Louis Applebaum meurt d’un cancer du poumon le 20 avril 2000, à l’âge de 82 ans.

Richard Monette de Stratford affirme que Louis Applebaum « était aimable, charismatique et d’une immense générosité, surtout dans le soutien qu’il apportait aux jeunes compositeurs canadiens ». Richard Monette le qualifie également de « doyen des compositeurs de théâtre canadiens ». Dans le SOCAN News, Rick MacMillan écrit : « Louis Applebaum restera dans les mémoires pour ses contributions extraordinairement vastes à la musique canadienne. Mais ses proches se souviendront toujours de son ouverture d’esprit, de sa modestie, de sa patience et de son dévouement désintéressé à l’amélioration des conditions de travail des compositeurs. » Les archives de Louis Applebaum sont conservées à l’Université York.

Louis Applebaum en 1987
(photo par Jeff Goode, avec la permission du Toronto Star via Getty Images)

Prix et distinctions

En plus d’avoir été en nomination aux Oscars, Louis Applebaum reçoit un prix spécial de la Hollywood Writers’ Mobilization (1945) pour sa musique du film Tomorrow the World; une mention spéciale (1950) du New York National Board of Review pour Lost Boundaries; le prix Flaherty (1952) pour And Now Miguel; des prix du Palmarès du film canadien pour Paddle to the Sea (1958; v.f. Voyage à la mer), Wheat Country (1959; v.f. Au pays du blé) et Athabasca (1968); ainsi qu’un prix Wilderness (1973) pour Folly on the Hill.

Louis Applebaum est le premier récipiendaire d’un ARCT honorifique décerné par le Conservatoire royal de musique. Il devient membre honoraire du Ontario College of Art en 1980 et du Ontario Institute for Studies in Education (OISE) en 1988. En 1991, le Centre communautaire juif de Toronto le nomme Personnalité artistique de l’année, et il devient artiste en résidence à l’Université de Windsor. Il est nommé Officier de l’Ordre du Canada en 1976 et il est promu Compagnon en 1995. Il est nommé membre de l’Ordre de l’Ontario en 1989.
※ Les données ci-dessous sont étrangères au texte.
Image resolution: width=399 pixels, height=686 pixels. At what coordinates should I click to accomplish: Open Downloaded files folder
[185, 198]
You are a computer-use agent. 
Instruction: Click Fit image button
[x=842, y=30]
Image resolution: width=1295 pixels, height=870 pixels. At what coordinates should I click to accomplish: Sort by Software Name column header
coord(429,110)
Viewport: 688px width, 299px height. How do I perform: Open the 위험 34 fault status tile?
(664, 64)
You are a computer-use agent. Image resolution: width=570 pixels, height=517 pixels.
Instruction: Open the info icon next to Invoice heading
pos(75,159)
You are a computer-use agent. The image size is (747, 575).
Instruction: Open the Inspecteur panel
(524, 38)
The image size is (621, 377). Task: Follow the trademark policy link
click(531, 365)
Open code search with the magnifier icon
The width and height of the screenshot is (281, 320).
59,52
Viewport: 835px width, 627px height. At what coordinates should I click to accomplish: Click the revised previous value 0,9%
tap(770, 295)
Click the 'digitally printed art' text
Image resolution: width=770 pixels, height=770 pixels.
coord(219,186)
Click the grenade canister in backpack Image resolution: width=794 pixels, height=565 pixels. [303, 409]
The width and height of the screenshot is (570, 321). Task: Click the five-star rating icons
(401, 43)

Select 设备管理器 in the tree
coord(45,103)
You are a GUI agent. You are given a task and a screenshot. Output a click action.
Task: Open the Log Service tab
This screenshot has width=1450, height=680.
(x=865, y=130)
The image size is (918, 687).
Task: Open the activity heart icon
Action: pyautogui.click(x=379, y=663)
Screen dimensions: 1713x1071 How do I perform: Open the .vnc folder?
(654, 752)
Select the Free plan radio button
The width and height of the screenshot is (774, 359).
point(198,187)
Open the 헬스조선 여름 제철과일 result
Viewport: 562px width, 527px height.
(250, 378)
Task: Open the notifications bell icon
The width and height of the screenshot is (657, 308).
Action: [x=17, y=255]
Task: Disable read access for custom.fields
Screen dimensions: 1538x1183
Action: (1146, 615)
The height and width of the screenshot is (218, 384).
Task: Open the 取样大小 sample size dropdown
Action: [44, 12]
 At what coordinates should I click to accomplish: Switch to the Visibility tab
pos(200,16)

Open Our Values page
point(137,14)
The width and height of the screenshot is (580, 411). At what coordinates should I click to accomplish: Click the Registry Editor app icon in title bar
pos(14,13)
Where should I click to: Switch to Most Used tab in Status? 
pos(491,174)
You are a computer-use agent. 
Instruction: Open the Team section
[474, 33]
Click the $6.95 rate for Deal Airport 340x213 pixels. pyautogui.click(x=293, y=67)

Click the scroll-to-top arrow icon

Louis Appelbaum reçoit un doctorat honorifique en lettres de l’Université de Windsor en 1994. En 1995, il reçoit le prix Walt Grealis Special Achievement des prix Juno pour sa contribution à l’essor de l’industrie musicale canadienne. Il reçoit également plusieurs prix de la SOCAN, dont son premier prix Hommage en 1997. En 1998, il reçoit le prix Arts Toronto Lifetime Achievement et le Diplôme d’honneur de la Conférence canadienne des arts. En 1999, il reçoit le prix Roy Thomson Hall et le prix Serious Music de la SOCAN.

Une version de cet article a été initialement publiée dans l’Encyclopédie de la musique au Canada.